Up to the time that the Stores Department relinquished possession of the materials from their place of storage, upon requisition, the carman helpers could not, under the terms of the agreement, remove them. This requirement as to requisition may or may not have been strictly observed.


The determinative factor then is-were the places where the materials were placed, in the hand brake and air brake shops both located in the Coster shop of the carrier "points of storage". The fact that these points were near or far from the place where eventually used by the mechanics is not controlling although possibly the genesis of this dispute.


It does not appear that the materials where placed by the Stores Department were not in greater quantity than required by the mechanics for current use, nor that these placings were not of some permanence.


It is probable that the Purchasing and Stores Department had the right of possession of the materials and the right to exercise it until they were released on requisition. The burden is on the organization to show a violation either of the applicable rules or the agreement. It has not made this proof.

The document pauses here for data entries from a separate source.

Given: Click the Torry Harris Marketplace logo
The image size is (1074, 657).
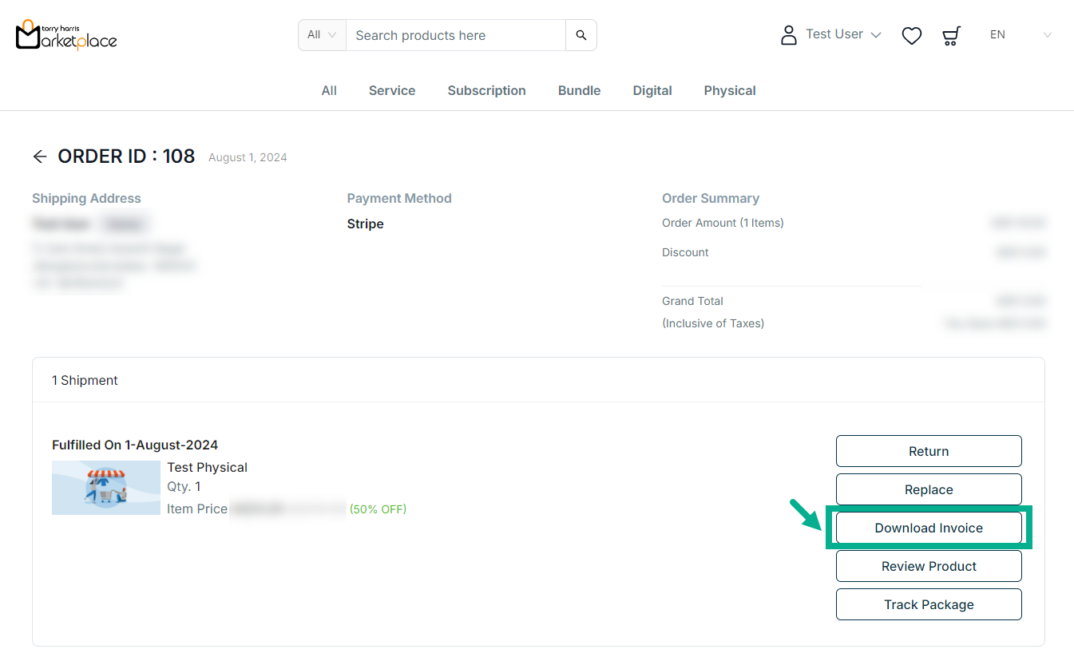Looking at the screenshot, I should [x=66, y=35].
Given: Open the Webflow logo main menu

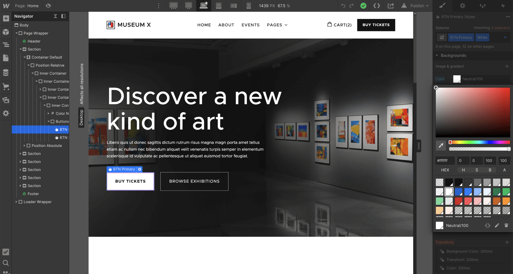Looking at the screenshot, I should tap(6, 6).
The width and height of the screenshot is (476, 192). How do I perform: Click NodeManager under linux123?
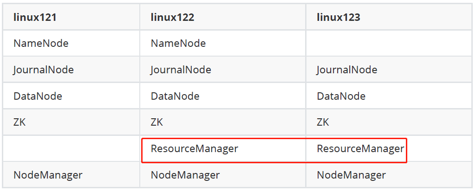click(351, 175)
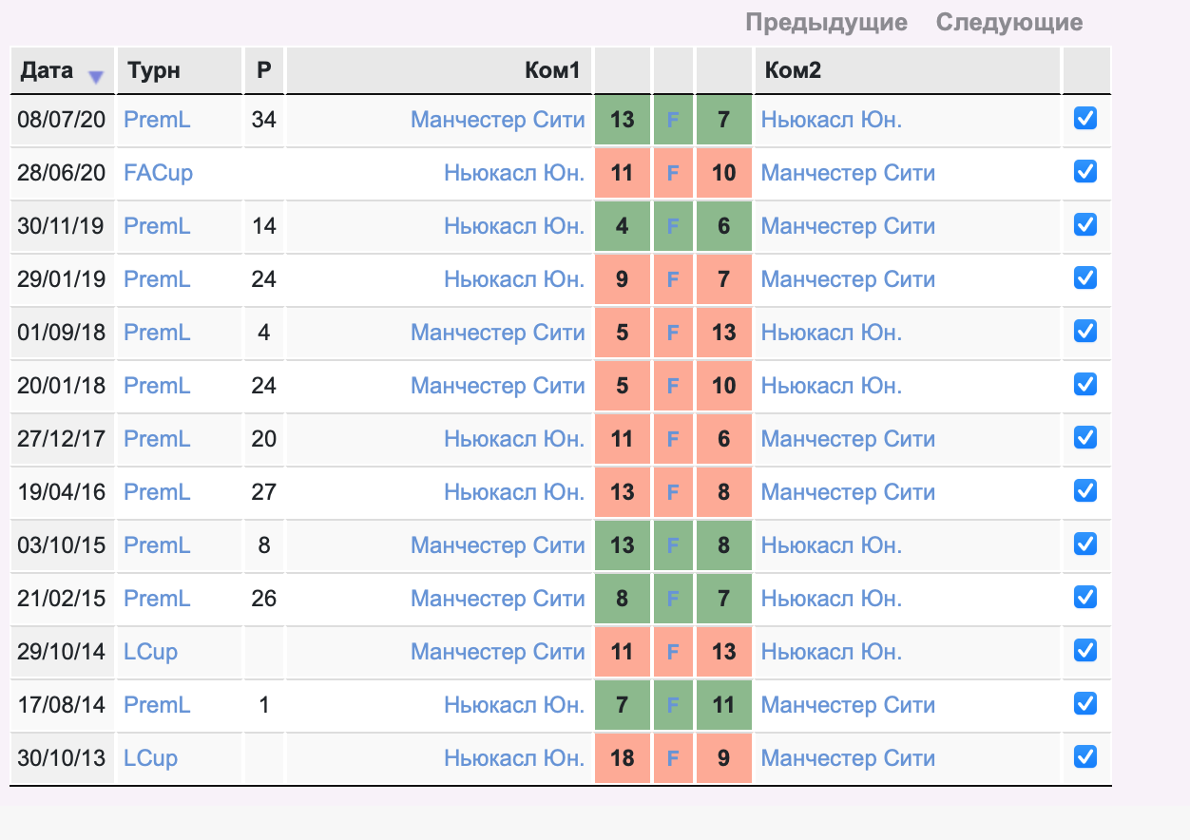The image size is (1190, 840).
Task: Click the F icon in the 08/07/20 row
Action: coord(673,120)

Carrier urges that this Division has not jurisdiction to adjudicate this claim until notice of the pendency of this proceeding is given to the employes of the Purchasing and Stores Department, an interested and necessary party under Section 3, Fourth Division (j) of the Railway Labor Act. In view of the award which in effect is favorable to the third party it is unnecessary to pass upon this question of notice. See majority opinion Whitehouse, et al. v. Illinois Central Railroad Company, 349 U. S. 366.










Dated at Chicago, Illinois, this 23rd day of June 1959.